What you will do >>
1. Decide whether each statement below agrees with the article on Frank Gehry's visit to the brain health center. Answer yes or no for each, quoting the deciding words of the article. (a) The center is Gehry's first building in Las Vegas. (b) The room Gehry walks through has 200 windows. (c) Gehry was commissioned to design the building in February 2006.
2. Answer these questions using the article on Frank Gehry's visit to the brain health center.
(a) What color were the corduroys Gehry wore?
(b) Who is the center's art curator?
(c) What disease did Ruvo's father die of?
3. Rewrite the article on Frank Gehry's visit, from "He walks the" to "of his father.", inclusive, and change "quietly" to "softly".

Passage provided >>
◇ ◇ ◇
Photo: Kristen Peterson

Dressed casually in a black leather jacket, black T-shirt and blue corduroys, Frank Gehry, one of the world’s most celebrated and controversial architects, strolls into the most sculptural room of his first Las Vegas building on March 17. It’s sunlit and quiet, and the cascading windows, rolling to the floor in unison with the white flowing walls, emit an almost chapel-like feel inside the Cleveland Clinic Lou Ruvo Center for Brain Health.

Frank Gehry's guided tour

Even with a documentary film crew on site, it is an intimate and emotional moment. Gehry says that it takes his breath away.

He walks the room, absorbs the 199 wildly angled windows and talks quietly with Las Vegas businessman Larry Ruvo, who founded the center in memory of his father.

Gehry’s wife, Berta Isabel Aguilera, is there, as is Ruvo’s wife, Camille, Mayor Oscar Goodman, artist Peter Alexander and Libby Lumpkin, who is the center’s art curator. There is back-patting, smiles, tears from Ruvo, nods and even a thumbs-up from Gehry to one his architects, Brian Zamora.

Gehry was commissioned to design the building in February 2006, 12 years after Ruvo’s father died of Alzheimer’s disease. He had been commuting to California for neurocognitive care because Southern Nevada had no center of its own.
◇ ◇ ◇
Stored items
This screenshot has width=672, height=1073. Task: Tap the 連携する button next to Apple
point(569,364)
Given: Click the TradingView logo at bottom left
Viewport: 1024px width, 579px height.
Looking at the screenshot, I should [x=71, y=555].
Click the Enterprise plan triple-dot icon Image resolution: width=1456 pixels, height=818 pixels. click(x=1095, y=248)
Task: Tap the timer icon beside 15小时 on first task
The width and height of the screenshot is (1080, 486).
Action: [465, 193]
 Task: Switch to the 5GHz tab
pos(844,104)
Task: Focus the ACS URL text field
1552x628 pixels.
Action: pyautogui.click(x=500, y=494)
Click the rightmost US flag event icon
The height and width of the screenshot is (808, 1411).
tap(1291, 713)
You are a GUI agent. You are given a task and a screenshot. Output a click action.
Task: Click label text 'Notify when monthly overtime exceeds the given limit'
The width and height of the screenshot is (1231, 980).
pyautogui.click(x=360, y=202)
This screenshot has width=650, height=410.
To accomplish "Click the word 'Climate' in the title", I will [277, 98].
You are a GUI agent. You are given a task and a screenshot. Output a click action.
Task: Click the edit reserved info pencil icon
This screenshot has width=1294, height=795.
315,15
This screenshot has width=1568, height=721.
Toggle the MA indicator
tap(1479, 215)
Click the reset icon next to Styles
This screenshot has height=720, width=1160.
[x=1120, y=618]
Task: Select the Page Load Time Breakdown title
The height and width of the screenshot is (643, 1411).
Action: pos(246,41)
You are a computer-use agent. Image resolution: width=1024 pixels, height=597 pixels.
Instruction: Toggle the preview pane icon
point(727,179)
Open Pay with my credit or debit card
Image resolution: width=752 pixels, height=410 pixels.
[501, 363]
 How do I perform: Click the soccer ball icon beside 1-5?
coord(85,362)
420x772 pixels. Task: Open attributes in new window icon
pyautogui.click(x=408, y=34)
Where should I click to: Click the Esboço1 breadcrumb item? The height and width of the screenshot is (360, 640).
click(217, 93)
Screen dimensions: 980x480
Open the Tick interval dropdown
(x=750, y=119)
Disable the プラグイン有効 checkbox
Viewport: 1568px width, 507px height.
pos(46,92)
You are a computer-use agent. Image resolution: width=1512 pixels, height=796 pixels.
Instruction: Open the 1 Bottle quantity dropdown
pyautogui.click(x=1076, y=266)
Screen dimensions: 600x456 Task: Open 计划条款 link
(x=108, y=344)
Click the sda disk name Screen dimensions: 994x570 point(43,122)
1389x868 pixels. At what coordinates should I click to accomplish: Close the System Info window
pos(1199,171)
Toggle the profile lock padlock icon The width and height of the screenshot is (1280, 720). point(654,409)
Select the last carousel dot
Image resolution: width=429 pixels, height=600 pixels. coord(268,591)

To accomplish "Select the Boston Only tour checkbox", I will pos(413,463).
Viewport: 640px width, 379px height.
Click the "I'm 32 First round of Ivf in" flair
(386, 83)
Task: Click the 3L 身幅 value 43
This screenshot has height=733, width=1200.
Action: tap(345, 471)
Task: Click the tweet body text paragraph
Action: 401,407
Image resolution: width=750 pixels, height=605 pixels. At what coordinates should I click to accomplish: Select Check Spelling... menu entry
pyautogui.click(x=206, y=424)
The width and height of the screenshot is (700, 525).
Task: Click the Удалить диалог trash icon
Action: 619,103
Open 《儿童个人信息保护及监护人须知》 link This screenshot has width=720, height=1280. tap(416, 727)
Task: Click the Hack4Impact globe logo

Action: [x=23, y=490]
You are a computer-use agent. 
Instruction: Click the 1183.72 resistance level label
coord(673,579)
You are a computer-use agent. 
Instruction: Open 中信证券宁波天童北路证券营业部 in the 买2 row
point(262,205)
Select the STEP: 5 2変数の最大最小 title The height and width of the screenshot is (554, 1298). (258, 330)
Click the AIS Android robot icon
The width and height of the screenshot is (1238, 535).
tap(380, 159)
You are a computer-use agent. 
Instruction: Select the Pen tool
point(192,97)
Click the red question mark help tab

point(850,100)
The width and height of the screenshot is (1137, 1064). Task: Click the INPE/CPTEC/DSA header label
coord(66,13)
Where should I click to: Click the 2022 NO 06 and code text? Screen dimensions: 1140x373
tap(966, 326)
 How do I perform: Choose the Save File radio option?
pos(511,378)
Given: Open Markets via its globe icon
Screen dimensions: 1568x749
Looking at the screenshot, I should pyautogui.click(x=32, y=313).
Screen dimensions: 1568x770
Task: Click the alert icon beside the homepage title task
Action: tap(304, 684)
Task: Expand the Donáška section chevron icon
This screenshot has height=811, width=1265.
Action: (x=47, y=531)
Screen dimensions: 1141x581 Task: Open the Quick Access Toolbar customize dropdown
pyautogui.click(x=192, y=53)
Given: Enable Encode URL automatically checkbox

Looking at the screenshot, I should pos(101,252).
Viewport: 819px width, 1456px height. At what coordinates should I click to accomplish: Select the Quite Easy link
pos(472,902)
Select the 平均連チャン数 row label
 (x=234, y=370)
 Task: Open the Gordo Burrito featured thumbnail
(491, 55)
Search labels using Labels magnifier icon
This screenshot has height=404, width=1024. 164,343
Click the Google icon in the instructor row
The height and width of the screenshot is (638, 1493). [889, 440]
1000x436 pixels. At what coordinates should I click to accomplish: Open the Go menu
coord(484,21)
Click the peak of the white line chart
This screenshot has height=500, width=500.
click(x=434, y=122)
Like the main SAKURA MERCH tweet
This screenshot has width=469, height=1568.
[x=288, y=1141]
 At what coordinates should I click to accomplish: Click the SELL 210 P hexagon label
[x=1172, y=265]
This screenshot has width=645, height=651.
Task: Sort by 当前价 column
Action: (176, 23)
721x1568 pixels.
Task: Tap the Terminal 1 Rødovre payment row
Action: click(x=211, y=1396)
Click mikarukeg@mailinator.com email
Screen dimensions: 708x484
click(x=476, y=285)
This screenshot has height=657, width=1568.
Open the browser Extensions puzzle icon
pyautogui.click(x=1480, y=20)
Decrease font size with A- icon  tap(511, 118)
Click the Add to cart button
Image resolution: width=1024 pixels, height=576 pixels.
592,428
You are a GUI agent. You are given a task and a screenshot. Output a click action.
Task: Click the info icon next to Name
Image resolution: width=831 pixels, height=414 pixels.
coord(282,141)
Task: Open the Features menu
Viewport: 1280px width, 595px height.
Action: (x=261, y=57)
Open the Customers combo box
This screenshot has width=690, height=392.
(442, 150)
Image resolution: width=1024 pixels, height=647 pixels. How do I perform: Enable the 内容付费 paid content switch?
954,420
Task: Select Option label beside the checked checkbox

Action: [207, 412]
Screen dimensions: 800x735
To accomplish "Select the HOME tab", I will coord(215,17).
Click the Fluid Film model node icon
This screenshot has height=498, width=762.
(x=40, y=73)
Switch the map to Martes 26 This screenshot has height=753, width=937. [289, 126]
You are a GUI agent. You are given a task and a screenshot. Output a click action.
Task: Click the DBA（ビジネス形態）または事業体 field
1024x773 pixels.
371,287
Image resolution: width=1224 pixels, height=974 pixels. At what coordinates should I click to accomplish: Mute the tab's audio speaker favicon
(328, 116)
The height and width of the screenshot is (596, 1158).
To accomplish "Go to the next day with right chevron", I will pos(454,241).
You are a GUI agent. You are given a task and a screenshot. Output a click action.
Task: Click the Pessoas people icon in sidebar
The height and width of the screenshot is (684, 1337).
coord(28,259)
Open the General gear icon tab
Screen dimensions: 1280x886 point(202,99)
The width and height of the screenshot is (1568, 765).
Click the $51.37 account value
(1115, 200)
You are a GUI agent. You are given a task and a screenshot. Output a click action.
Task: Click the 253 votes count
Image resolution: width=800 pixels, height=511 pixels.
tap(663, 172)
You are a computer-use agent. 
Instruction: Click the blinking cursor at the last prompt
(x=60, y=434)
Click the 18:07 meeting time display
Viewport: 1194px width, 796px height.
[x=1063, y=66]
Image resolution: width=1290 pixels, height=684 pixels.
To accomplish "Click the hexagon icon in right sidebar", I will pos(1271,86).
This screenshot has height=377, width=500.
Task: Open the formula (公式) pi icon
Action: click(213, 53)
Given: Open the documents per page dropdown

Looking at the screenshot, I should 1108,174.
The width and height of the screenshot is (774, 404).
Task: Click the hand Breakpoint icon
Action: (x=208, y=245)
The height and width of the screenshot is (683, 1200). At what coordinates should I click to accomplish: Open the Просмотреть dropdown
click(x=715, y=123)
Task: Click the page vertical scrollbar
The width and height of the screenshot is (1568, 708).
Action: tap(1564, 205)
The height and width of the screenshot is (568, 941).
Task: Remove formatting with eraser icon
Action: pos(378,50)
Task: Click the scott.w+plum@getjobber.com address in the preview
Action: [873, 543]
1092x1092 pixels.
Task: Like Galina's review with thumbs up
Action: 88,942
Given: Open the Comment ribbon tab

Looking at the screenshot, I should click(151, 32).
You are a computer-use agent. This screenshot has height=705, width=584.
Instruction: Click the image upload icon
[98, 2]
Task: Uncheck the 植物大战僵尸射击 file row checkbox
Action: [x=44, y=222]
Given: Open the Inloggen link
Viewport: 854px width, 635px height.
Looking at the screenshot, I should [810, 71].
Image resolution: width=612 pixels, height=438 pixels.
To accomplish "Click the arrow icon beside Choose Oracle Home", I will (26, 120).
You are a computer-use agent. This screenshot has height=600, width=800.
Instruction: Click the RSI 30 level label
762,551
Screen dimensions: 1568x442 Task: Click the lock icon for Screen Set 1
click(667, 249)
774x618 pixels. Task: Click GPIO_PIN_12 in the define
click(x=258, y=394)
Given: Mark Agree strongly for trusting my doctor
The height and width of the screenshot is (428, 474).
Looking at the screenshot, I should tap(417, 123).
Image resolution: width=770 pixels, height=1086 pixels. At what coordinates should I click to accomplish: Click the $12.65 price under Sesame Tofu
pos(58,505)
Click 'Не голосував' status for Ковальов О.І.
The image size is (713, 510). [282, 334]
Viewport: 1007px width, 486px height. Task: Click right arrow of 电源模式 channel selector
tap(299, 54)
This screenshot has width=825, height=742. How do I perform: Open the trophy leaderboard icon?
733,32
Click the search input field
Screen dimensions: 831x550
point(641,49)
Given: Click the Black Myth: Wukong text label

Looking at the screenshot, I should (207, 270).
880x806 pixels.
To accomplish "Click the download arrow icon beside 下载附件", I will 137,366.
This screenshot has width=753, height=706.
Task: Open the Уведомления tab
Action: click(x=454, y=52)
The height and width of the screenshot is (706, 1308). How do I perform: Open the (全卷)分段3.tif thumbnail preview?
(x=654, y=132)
◇ ◇ ◇
Answers to the tasks >>
1.
(a) Yes: "his first Las Vegas building"
(b) No: "the 199 wildly angled windows"
(c) Yes: "Gehry was commissioned to design the building in February 2006"

2.
(a) Blue
(b) Libby Lumpkin
(c) Alzheimer's disease

3.
He walks the room, absorbs the 199 wildly angled windows and talks softly with Las Vegas businessman Larry Ruvo, who founded the center in memory of his father.